Salisbury City Council candidates discuss taxes, Fibrant, crime - | WBTV Charlotte

Salisbury City Council candidates discuss taxes, Fibrant, crime at forum

David Whisenant-WBTV David Whisenant-WBTV
SALISBURY, NC (WBTV) -

Thirteen candidates running for the five seats available on the Salisbury City Council answered questions about how they would lead if elected, and how to deal with the city's most pressing problems.

The candidates spoke during a forum on Monday night in the Crystal Lounge on the campus of Catawba College.  The forum was sponsored by AT & T, the Rowan Chamber, The Salisbury Post, WSAT, and Catawba College.

Questions had been submitted to The Salisbury Post and were presented to the each candidate.

One reader asked, “Do you think a tax increase is necessary to balance the city budget?”

Latasha Wilks said she doesn’t think it would be fair for the city to raise taxes because of problems caused by past City Council members.

“A prime example, I’m just going to put it out there, is Fibrant," Wilks said. "Why should citizens have to have a tax increase?” 

“By state law, we have to have a balanced budget. We don’t have the luxury like our federal government colleagues do in running a deficit budget,” Brian Miller said.

Miller said that earlier this year, the council voted to raise taxes so that the city could give police officers a raise.

“Those are the fun things you get to do when you’re an elected official. You have to make hard decisions,” Miller said.

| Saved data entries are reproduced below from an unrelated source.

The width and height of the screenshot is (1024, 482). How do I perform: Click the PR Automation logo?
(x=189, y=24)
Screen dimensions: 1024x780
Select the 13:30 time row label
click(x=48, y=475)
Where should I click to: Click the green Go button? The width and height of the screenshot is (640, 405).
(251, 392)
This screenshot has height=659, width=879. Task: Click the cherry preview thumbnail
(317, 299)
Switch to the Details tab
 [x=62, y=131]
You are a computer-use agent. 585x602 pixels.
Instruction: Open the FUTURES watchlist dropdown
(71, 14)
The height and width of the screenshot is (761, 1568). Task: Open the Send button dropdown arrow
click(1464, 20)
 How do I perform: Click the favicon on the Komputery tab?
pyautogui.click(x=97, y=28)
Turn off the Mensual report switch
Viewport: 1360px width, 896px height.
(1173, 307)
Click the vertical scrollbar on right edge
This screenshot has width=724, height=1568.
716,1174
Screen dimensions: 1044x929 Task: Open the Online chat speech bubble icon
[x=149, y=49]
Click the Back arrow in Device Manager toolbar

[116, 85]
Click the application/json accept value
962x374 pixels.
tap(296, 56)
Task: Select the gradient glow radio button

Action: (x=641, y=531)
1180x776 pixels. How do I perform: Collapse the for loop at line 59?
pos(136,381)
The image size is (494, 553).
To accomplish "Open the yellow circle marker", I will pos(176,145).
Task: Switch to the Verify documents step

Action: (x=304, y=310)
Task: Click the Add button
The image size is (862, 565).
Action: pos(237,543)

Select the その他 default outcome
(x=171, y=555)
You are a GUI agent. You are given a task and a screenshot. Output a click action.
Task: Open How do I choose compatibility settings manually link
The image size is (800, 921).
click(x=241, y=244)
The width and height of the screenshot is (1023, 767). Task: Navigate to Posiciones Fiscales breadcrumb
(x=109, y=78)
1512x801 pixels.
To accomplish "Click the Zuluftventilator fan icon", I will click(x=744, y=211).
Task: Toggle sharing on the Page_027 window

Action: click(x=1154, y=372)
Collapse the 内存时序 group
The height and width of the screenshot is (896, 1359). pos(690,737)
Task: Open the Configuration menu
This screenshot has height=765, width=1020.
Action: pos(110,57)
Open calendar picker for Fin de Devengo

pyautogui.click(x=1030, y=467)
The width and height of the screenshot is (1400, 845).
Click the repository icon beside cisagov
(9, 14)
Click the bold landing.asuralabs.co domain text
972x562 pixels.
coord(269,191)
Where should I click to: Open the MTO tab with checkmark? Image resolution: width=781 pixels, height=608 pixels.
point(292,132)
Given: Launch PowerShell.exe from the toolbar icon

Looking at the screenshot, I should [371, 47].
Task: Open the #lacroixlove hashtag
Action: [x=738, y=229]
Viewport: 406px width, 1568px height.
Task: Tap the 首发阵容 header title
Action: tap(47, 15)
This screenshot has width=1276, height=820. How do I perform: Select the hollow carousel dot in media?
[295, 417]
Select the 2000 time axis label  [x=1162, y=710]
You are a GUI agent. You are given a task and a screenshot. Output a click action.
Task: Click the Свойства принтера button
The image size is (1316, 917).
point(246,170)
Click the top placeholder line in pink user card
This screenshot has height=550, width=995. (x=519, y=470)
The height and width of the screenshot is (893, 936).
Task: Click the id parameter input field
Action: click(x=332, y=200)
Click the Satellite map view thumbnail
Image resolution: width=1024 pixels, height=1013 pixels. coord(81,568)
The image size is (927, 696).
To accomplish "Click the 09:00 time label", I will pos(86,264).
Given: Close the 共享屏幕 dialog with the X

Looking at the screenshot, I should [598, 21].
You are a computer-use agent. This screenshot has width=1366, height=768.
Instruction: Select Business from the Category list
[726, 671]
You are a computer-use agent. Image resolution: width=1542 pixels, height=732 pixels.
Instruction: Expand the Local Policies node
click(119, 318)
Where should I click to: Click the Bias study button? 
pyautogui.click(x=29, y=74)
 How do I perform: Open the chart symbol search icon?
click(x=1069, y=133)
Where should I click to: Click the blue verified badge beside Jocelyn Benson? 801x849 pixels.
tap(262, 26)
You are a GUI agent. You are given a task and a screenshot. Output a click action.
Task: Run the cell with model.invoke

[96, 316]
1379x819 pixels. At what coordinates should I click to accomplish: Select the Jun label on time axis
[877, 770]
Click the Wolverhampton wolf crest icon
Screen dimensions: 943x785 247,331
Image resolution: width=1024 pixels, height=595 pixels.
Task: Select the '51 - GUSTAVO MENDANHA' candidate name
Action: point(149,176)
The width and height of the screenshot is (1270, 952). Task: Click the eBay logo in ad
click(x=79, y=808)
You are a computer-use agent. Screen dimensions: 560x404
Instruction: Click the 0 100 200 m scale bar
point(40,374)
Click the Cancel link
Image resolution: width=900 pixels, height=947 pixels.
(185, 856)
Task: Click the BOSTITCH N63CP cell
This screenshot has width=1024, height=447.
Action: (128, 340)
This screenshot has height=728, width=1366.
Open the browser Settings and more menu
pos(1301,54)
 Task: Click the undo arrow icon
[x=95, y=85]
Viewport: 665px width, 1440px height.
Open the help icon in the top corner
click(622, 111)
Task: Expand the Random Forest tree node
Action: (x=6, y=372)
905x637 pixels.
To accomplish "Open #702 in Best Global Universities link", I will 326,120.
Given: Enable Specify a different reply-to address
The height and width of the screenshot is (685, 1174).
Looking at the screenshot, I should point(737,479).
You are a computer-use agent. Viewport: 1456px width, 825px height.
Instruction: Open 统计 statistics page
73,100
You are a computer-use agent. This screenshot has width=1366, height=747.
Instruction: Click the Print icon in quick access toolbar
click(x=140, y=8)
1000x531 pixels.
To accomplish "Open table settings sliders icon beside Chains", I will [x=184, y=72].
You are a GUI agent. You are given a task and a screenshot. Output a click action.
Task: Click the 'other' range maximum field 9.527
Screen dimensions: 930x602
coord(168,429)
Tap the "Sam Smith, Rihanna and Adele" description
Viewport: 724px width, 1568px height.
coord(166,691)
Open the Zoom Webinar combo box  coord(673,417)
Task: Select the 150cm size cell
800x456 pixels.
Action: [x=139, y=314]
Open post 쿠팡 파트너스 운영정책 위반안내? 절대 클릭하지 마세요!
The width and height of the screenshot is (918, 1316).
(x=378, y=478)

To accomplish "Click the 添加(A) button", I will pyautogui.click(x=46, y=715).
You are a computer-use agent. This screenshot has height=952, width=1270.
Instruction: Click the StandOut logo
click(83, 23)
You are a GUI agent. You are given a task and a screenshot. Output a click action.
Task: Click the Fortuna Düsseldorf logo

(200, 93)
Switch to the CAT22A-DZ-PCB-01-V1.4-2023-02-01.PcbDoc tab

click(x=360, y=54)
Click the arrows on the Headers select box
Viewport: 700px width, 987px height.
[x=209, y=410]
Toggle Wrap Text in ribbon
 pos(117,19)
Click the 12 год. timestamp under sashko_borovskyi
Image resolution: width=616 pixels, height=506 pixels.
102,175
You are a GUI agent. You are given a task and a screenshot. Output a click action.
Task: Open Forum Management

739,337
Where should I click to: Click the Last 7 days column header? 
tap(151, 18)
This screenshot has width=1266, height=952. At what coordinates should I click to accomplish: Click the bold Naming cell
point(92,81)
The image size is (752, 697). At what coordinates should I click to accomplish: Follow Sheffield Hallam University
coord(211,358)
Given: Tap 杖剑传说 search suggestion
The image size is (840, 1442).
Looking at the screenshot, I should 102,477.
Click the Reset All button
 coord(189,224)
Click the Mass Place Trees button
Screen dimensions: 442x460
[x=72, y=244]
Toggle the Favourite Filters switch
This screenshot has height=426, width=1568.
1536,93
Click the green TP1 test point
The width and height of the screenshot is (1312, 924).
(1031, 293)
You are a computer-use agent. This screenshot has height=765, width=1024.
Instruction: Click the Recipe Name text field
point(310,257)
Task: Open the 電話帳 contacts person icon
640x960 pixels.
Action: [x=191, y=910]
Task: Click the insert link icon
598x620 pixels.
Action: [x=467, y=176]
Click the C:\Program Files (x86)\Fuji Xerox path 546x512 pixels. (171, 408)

John Struzick joked that while it's not a popular thing for a candidate to call for a tax increase, he did believe it was necessary.

“It’s not a question of whether we think it’s necessary or not. It’s the law. The budget has to be balanced. If we don’t have enough revenue, then we have to raise taxes. Pure and simple,” Struzick said.

Todd Paris said that if Fibrant’s problems can be solved, taxes could actually be cut and services could be expanded.

“As (David) Post has said before, the Fibrant thing drives the city, drives everything. We have some people who work for the city … that haven’t received anything like a real salary raise in many, many years because the Fibrant deficit is eating our entire budget alive,” Paris said.

Post said Fibrant negatively affects Salisbury’s tax rate.

“Our tax rate’s about 70 cents. Fibrant costs about 12 (cents). We have the highest tax rate of any community near us. Take that 12 cents away and guess what: We’re among the lowest tax rates of any of the communities near us,” Post said.

Tamara Sheffield said Fibrant has “obviously” been a drain on the budget. She then asked members of the audience, “Do you have Fibrant?”

“It might be necessary, but I think the first thing we need to do is actually look long and hard at the budget," said Patricia Ricks. "We need to look at Fibrant; if we’re losing $3 million in Fibrant, why do we need a tax increase? If we can figure out a way to make Fibrant work and work efficiently, bring in money, that will help make sure that we don’t have a tax increase."

Another question dealt with the system by which Salisbury elects a mayor.  Traditionally, the mayor is the council candidate who receives the most votes.  One reader asked if it would be better to have candidates run for the office of the mayor.

Kenny Hardin said he believes voters should be able to vote directly for mayor.

“And if I’m fortunate enough to be on the council, that’s something that I will actually push for,” Hardin said.

During the course of his campaign, Hardin has said that he is running for mayor, though voters don’t elect the mayor.

Many of the candidates, including Hardin, also said they would support having ward or district voting, which would allow specific areas of the city to elect representatives to the council.

Ryan Evans said he agrees with the way the mayor is currently elected but he would want City Council terms to be four years rather than two.

“I also believe that, as far as the districts and the wards, there should be a two-year representative from it and they have a two-year term,” Evans said.

Leda Belk said she wants voters to be able to elect their mayor. But she agreed that terms are too short.

Al Heggins said she believes there should be a mayoral race.

“Let your most qualified people who think that they’re the most qualified run for mayor and let the system decide who the mayor should be,” Heggins said.

Rodney Queen, who sat near the middle of the group, said he was “climbing out of the chair” with excitement to answer the question.

“Ten years ago, I went before the City Council and said, ‘We need to have seven people on the council. We should stagger the terms. We should elect the mayor,’” Queen said.\

The forum was broadcast live on Memories Radio 1280 and 103.3, and will be rebroadcast several times before Election Day on Access 16 in Salisbury.

Approximately 150 people attended the forum.

The next candidates forum will be from 5:30 to 7 p.m. Nov. 2 at Mission House Church, 120 Statesville Blvd. It will be geared toward college-age voters.

The Salisbury Post contributed to this story.